■ What you will do ■
Copy the whole memory-barrier discussion below word for word, leaving out the items.

■ Page excerpt ■

** begin **

Not sure what you meant, but my idea here was that the writer should see
the reader_refcnt falling to zero as soon as possible, to avoid keeping the
writer waiting in a tight loop for longer than necessary.
I might have been a little over-zealous to use lighter memory barriers though,
(given our lengthy discussions in the previous versions to reduce the memory
barrier overheads), so the smp_wmb() used above might be wrong.

So, are you saying that the smp_mb() you indicated above would be enough
to make the writer observe the 1->0 transition of reader_refcnt immediately?

> Or am I missing something subtle here?  In any case, if this smp_wmb()
> really is needed, there should be some subsequent write that the writer
> might observe.  From what I can see, there is no subsequent write from
> this reader that the writer cares about.

** end **

■ Extracted entries ■

** begin **

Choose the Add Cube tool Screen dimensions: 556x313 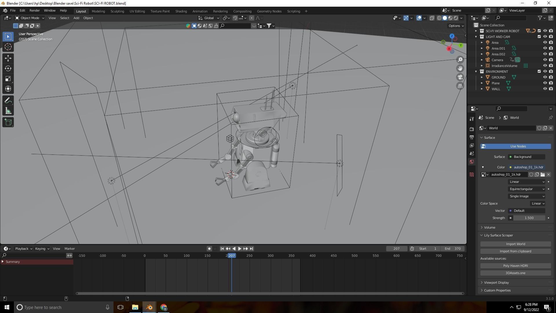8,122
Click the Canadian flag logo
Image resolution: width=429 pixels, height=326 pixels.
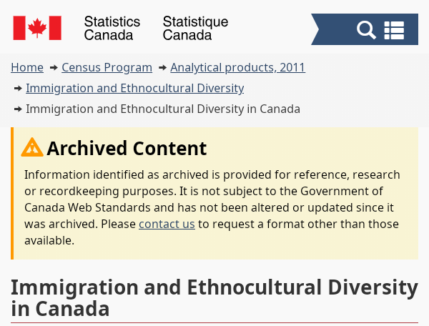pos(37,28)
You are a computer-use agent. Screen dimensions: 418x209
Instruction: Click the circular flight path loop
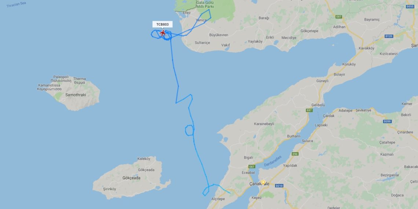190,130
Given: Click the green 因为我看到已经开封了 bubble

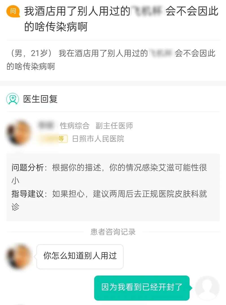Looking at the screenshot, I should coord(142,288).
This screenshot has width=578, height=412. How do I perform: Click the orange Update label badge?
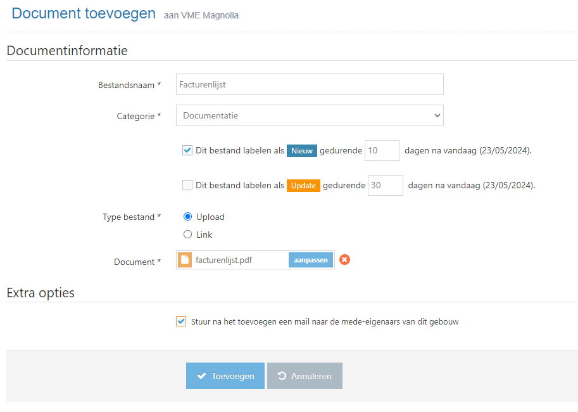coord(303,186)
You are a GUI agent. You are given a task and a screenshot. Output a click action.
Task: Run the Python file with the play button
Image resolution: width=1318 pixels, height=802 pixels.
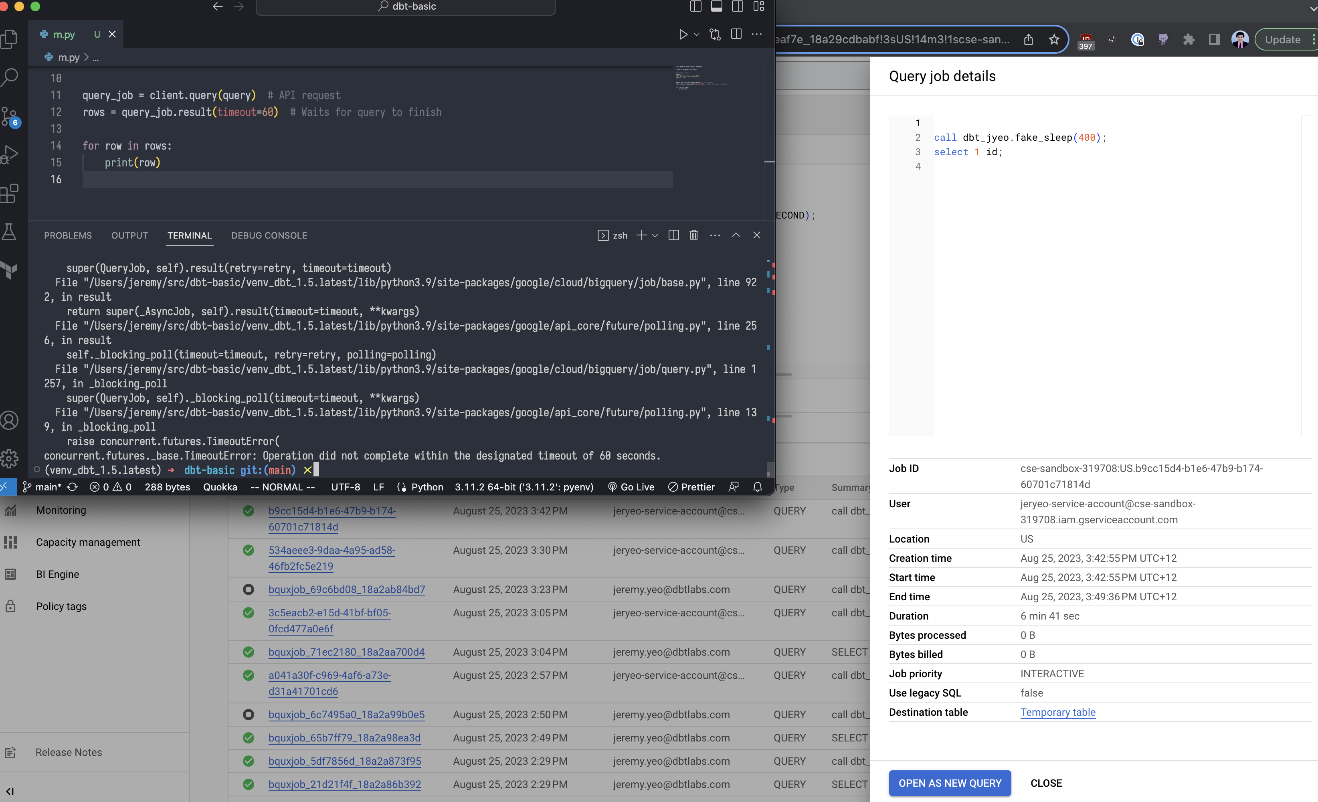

** end **

■ Answer in full ■
Not sure what you meant, but my idea here was that the writer should see
the reader_refcnt falling to zero as soon as possible, to avoid keeping the
writer waiting in a tight loop for longer than necessary.
I might have been a little over-zealous to use lighter memory barriers though,
(given our lengthy discussions in the previous versions to reduce the memory
barrier overheads), so the smp_wmb() used above might be wrong.

So, are you saying that the smp_mb() you indicated above would be enough
to make the writer observe the 1->0 transition of reader_refcnt immediately?

> Or am I missing something subtle here?  In any case, if this smp_wmb()
> really is needed, there should be some subsequent write that the writer
> might observe.  From what I can see, there is no subsequent write from
> this reader that the writer cares about.